**Texto selecionado:**

Paralelamente, Foucault nota que o poder não atua somente como uma força que diz não
aos nossos desejos ou nos coage a fazer o que não queremos, mas também atravessa e constitui coisas. O poder não seria, portanto, apenas uma força negativa, coercitiva ou repressiva, mas também uma força positiva, constitutiva ou necessária, capaz de construir subjetividades:
Temos que deixar de descrever sempre os efeitos de poder em termos negativos: ele exclui
, reprime
, recalca
, censura
, abstrai
, mascara
, esconde
. Na verdade o poder produz; ele produz realidade; produz campos de objetos e rituais da verdade. O indivíduo e o conhecimento que dele se pode ter se originam nessa produção (FOUCAULT, 1987, p. 218).
Descortinando essa dimensão constitutiva do poder, Foucault levou a cabo, entre o final dos anos 1970 e o início dos anos 1980, uma análise acerca dos modelos tradicionais de poder, buscando uma nova compreensão do seu funcionamento. Através destes estudos, ele percebeu que o poder se tornou mais astuto e estratégico, à medida que incorporou novas tecnologias e assumiu diferentes formas de ação.
Inicialmente, Foucault (1999) detecta que o antigo poder soberano⁹ sofreu uma importante mudança nos séculos XVII e XVIII. Essa transformação atingiu a base principal sobre a qual esse poder se assentava, ou seja, o confisco (seja de bens, produtos, serviços ou da própria vida). Este deixou de ser o principal instrumento de exercício desse poder para se tornar peça subsidiária, momento no qual causação da morte deixa de ser um expediente utilizado pelo poder (ou permanece de maneira radicalmente ressignificada). Ou seja, o grande deslocamento operado é que o poder deixou de agir prioritariamente sobre a retirada ou não da vida, passando a exercer a gestão, organização e controle dessa vida:
Pode-se dizer que o velho poder de causar a morte ou deixar viver foi substituído pelo poder de causar a vida ou devolver à morte. Talvez seja assim que se explique a desqualificação da morte, marcada pelo desuso dos rituais que a acompanhavam. A preocupação que se tem em esquivar a morte está menos ligada a uma nova angústia que, por acaso, a torne insuportável para as nossas sociedades, do que ao fato de os procedimentos de poder não cansarem de se afastar dela. [...] Agora é sobre a vida e ao longo de todo o seu desenrolar que o poder estabelece seus pontos de fixação; [...] (FOUCAULT, 1999, p. 130).

**Dados registrados:**
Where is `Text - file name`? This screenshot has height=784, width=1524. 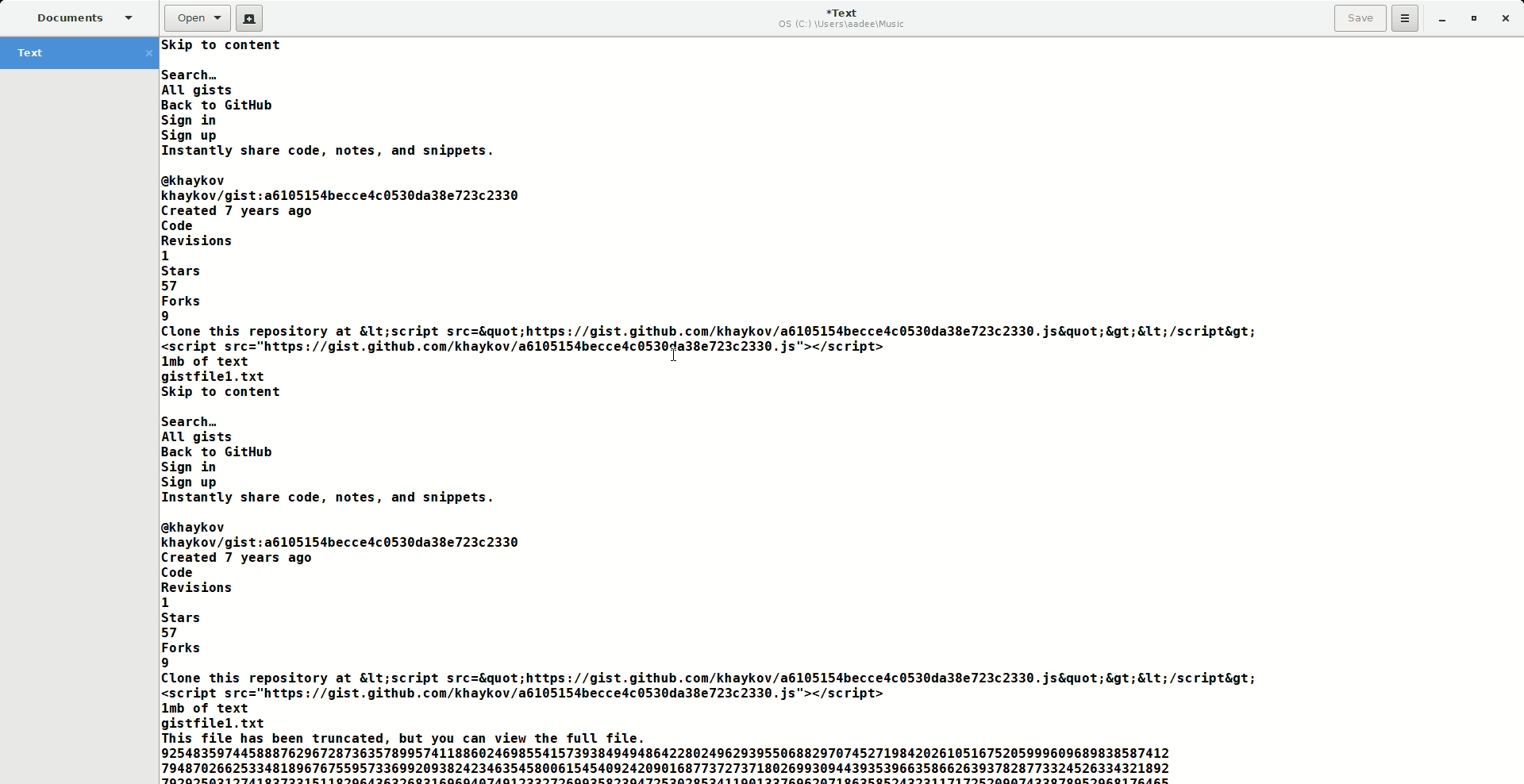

**Tarefa curta 1:** No texto sobre o poder em Foucault, reescreva tudo desde "Descortinando essa dimensão" até "formas de ação.", trocando "astuto" por "sutil".
**Tarefa curta 2:** Prossiga o texto sobre o poder em Foucault a partir da última frase apresentada.

**Resposta da tarefa 1:**
Descortinando essa dimensão constitutiva do poder, Foucault levou a cabo, entre o final dos anos 1970 e o início dos anos 1980, uma análise acerca dos modelos tradicionais de poder, buscando uma nova compreensão do seu funcionamento. Através destes estudos, ele percebeu que o poder se tornou mais sutil e estratégico, à medida que incorporou novas tecnologias e assumiu diferentes formas de ação.

**Resposta da tarefa 2:**
Em contraste com o modo negativo ou repressivo de poder soberano expresso como o direito de acabar com a vida, novas formas constitutivas ou positivas de poder começaram a surgir nos séculos XVII e XVIII, buscando administrar, otimizar e aumentar a vida.
A primeira delas foi o poder disciplinar, analisada pelo filósofo em Vigiar e Punir (1975), cujo alvo principal era o corpo do indivíduo (anátomo-política). Nesta obra, Foucault mostra como o direito de punir
deixou de derivar de uma ofensa ao rei, passando a existir para proteger
a sociedade (FOUCAULT, 1987, p. 111). Diferentemente dos antigos suplícios, a disciplina¹⁰ não golpeia o sujeito a quem é dirigida, procedimento clássico da soberania. A atuação da disciplina é arquitetada com mais sutileza, até com um cuidado primoroso, no sentido de produzir pessoas obedientes e normais, ou seja, sujeitos dóceis¹¹. (FOUCAULT, 1987, p. 164).
Na esteira da amenização das penas, o espetáculo do suplício físico desaparece, em meados do século XIX, para gradualmente dar lugar a uma punição silenciosa e sem público, a ser cumprida pelo transgressor por detrás dos muros das prisões¹². Apesar disso, não se elimina o poder sobre o corpo: mesmo quando os castigos sangrentos são substituídos por métodos mais suaves de confinamento ou correção, há toda uma espécie de economia política do corpo e de suas forças, de sua repartição e submissão (FOUCAULT, 1987, p. 28). Se o corpo que se torna útil é aquele produtivo e controlado, as tecnologias do poder são incumbidas de agir calculada e sistematicamente sobre as forças do corpo, de forma a submetê-lo sem recorrer às armas do terror.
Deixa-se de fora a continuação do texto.